-- Start Data shown --
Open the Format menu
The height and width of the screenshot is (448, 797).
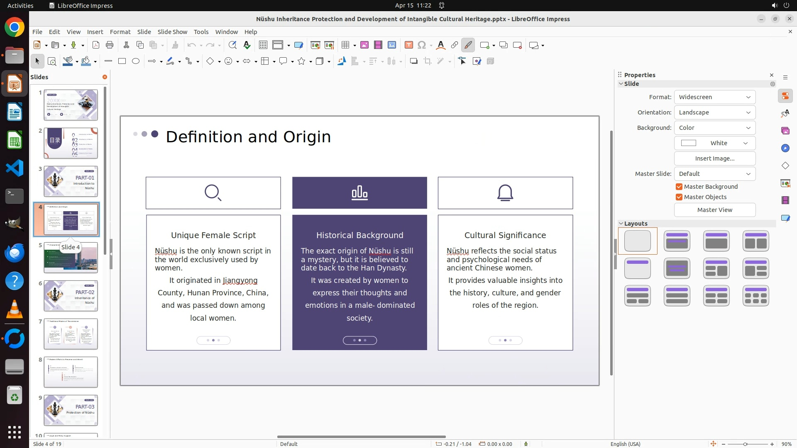point(120,32)
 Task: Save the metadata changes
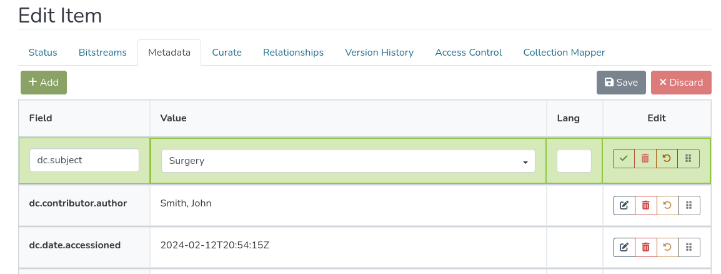click(x=621, y=83)
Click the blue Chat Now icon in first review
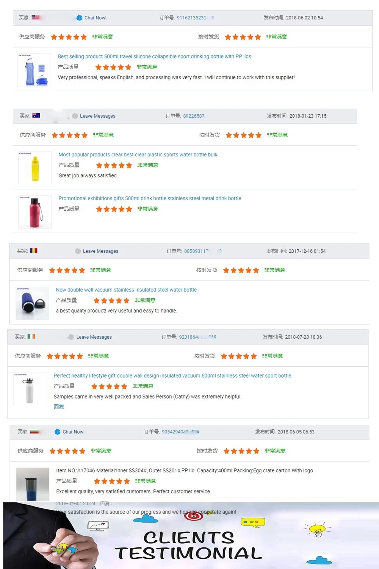Screen dimensions: 379x569 click(x=79, y=18)
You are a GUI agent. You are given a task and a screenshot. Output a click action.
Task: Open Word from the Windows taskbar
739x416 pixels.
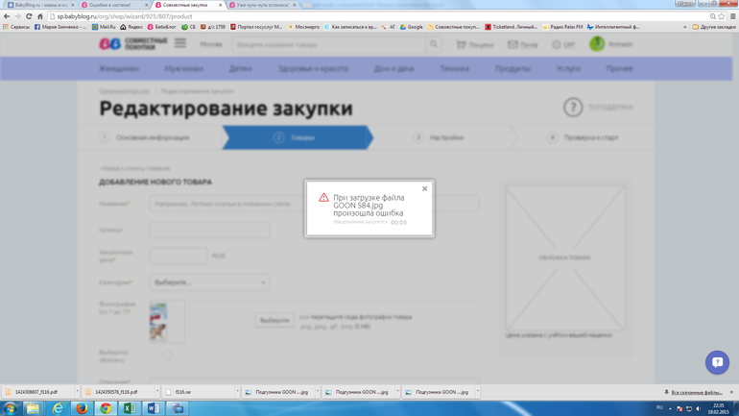(x=153, y=408)
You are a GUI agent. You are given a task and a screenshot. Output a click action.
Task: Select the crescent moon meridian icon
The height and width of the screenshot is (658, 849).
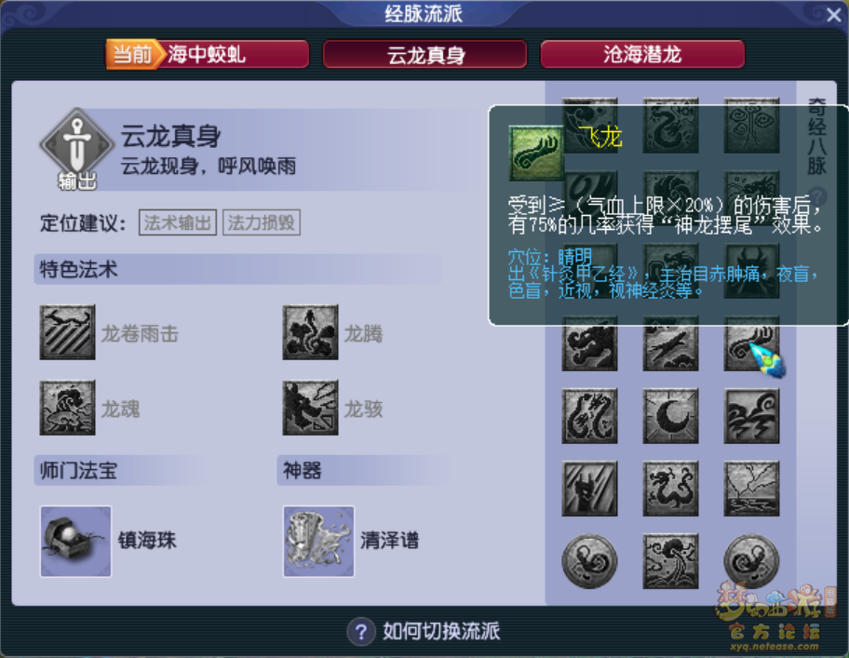[x=670, y=416]
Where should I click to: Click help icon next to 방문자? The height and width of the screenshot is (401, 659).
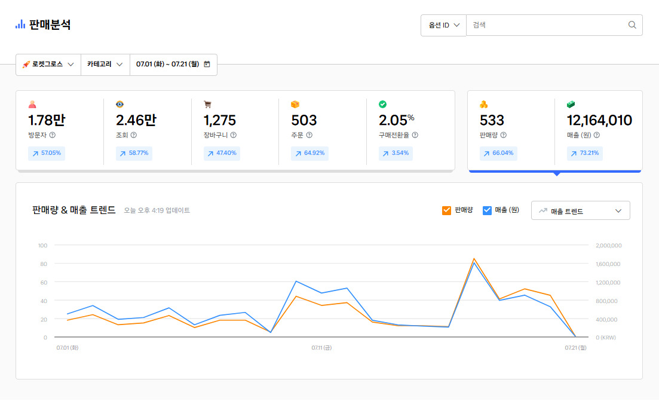pos(53,135)
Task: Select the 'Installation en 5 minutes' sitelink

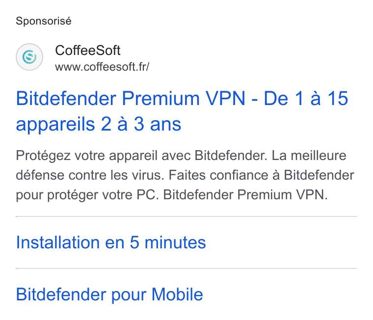Action: click(x=111, y=242)
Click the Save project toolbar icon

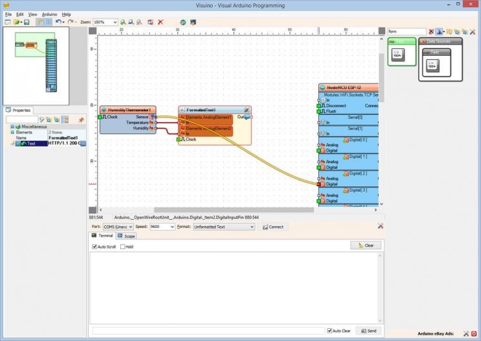tap(26, 22)
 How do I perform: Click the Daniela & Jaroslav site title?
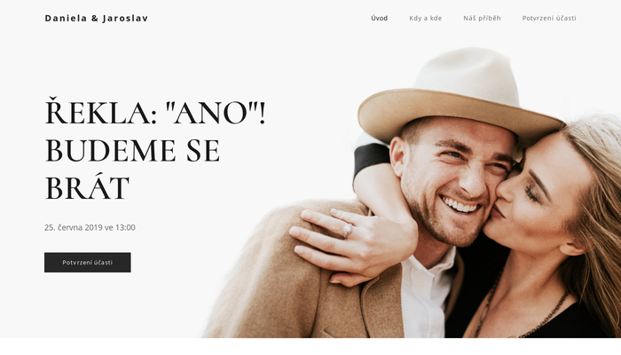pyautogui.click(x=96, y=19)
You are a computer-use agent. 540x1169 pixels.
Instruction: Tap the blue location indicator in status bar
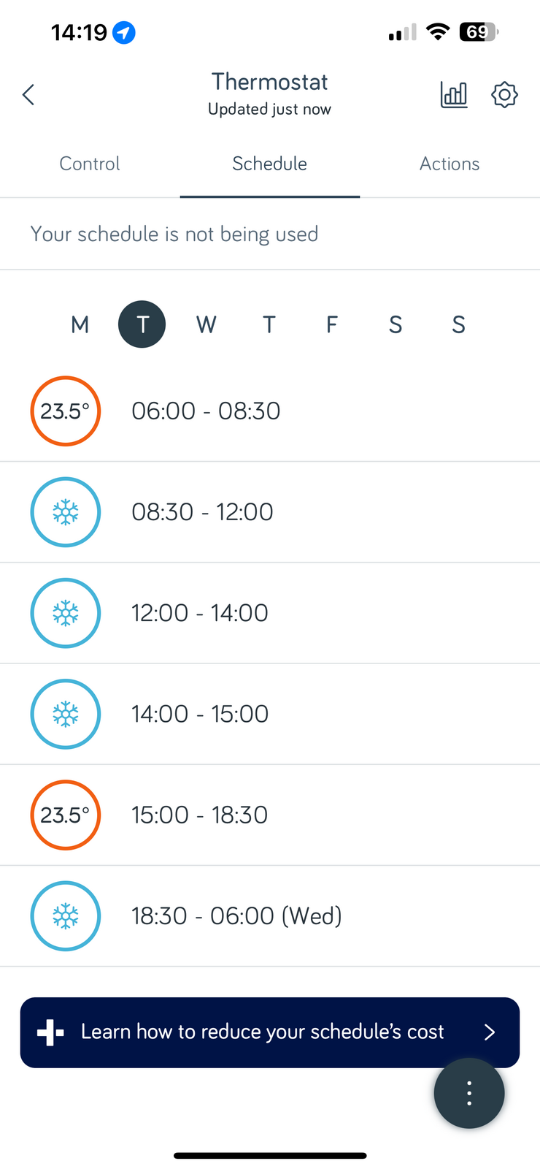click(x=124, y=32)
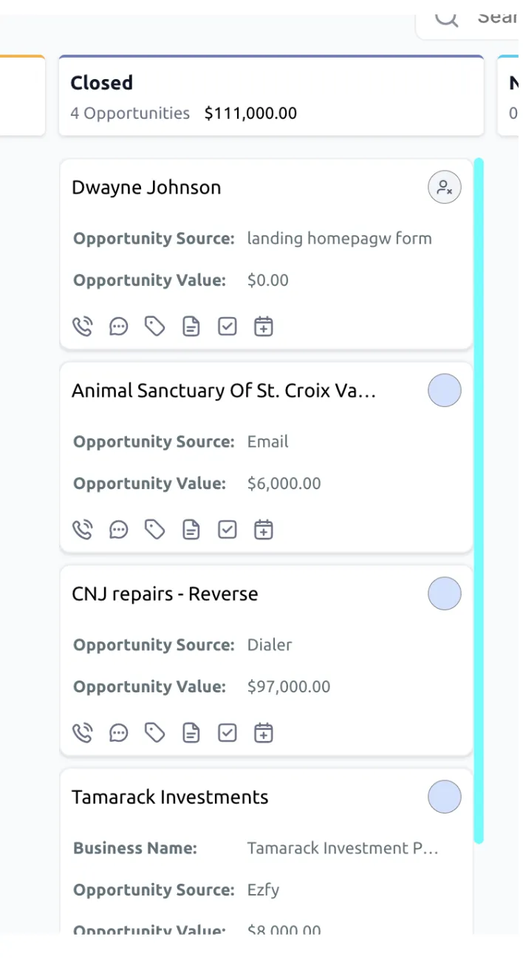The width and height of the screenshot is (523, 962).
Task: Open messages icon on Dwayne Johnson card
Action: (118, 327)
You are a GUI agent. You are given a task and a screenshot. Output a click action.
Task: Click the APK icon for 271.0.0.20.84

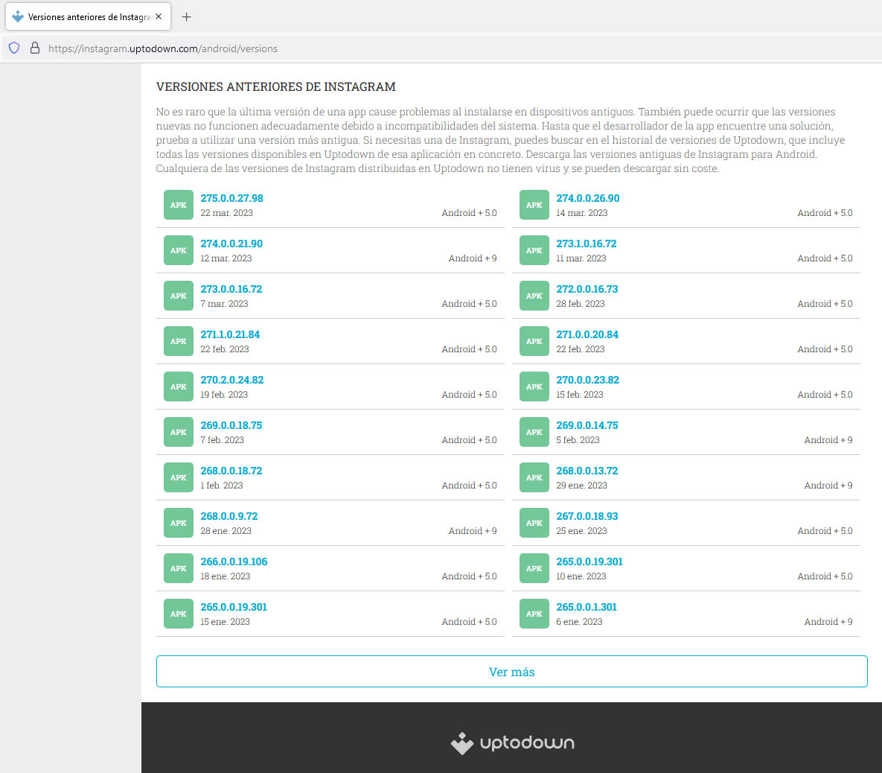tap(534, 342)
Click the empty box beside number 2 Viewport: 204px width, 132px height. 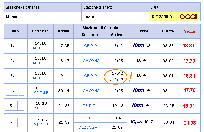[21, 61]
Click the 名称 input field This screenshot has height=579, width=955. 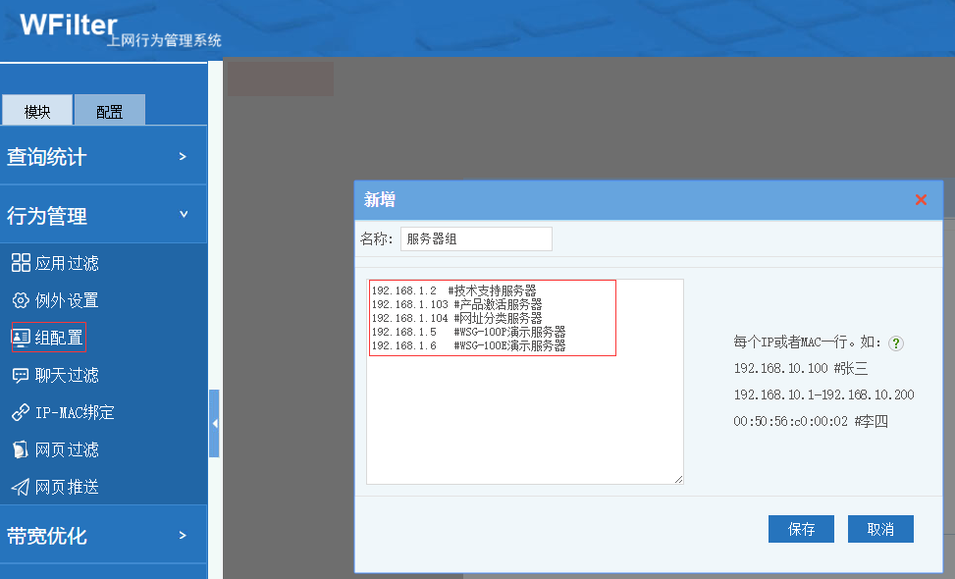[476, 239]
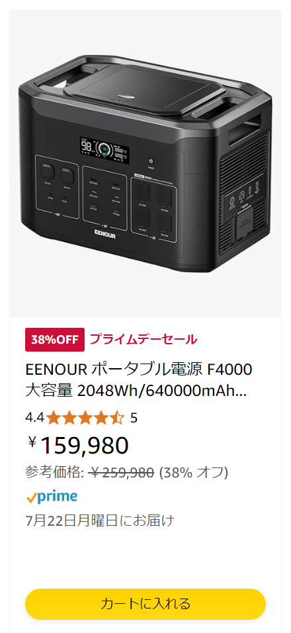The height and width of the screenshot is (633, 291).
Task: Click the red 38%OFF badge
Action: click(x=55, y=340)
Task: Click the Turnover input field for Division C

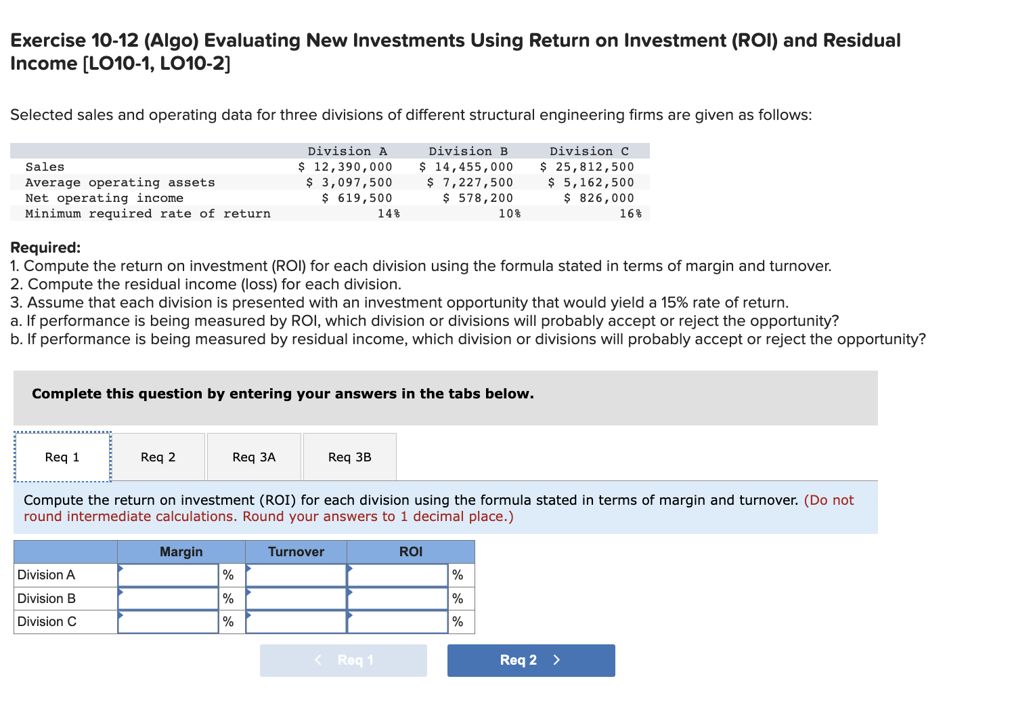Action: click(x=296, y=621)
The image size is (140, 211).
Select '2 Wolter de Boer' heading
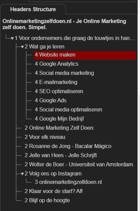79,165
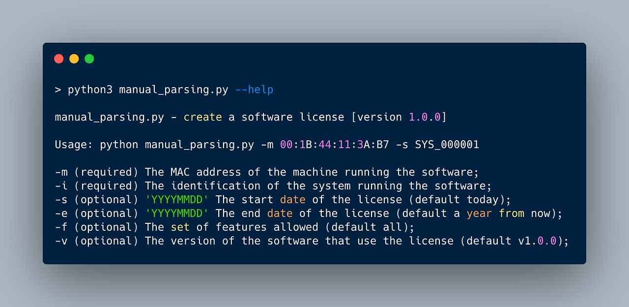Click the -e end date option
Image resolution: width=629 pixels, height=307 pixels.
click(x=61, y=213)
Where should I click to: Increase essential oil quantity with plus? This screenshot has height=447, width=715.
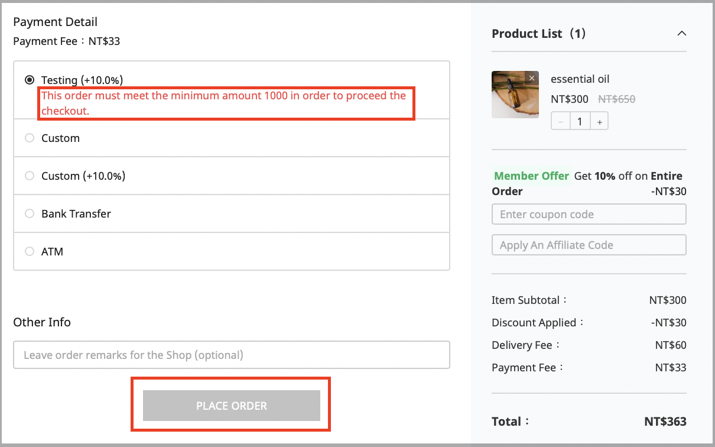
-- End Data shown --
### Exercise directions
List each line of the listing above that contains the string "icon". Case matters, so a match must have the same capitalization.

### Output for this exercise
Click the blue Chat Now icon in first review
Task: Select the crescent moon meridian icon
Where should I click to: Click help icon next to 방문자? The height and width of the screenshot is (401, 659).
Click the Save project toolbar icon
Task: Open messages icon on Dwayne Johnson card
Task: Click the APK icon for 271.0.0.20.84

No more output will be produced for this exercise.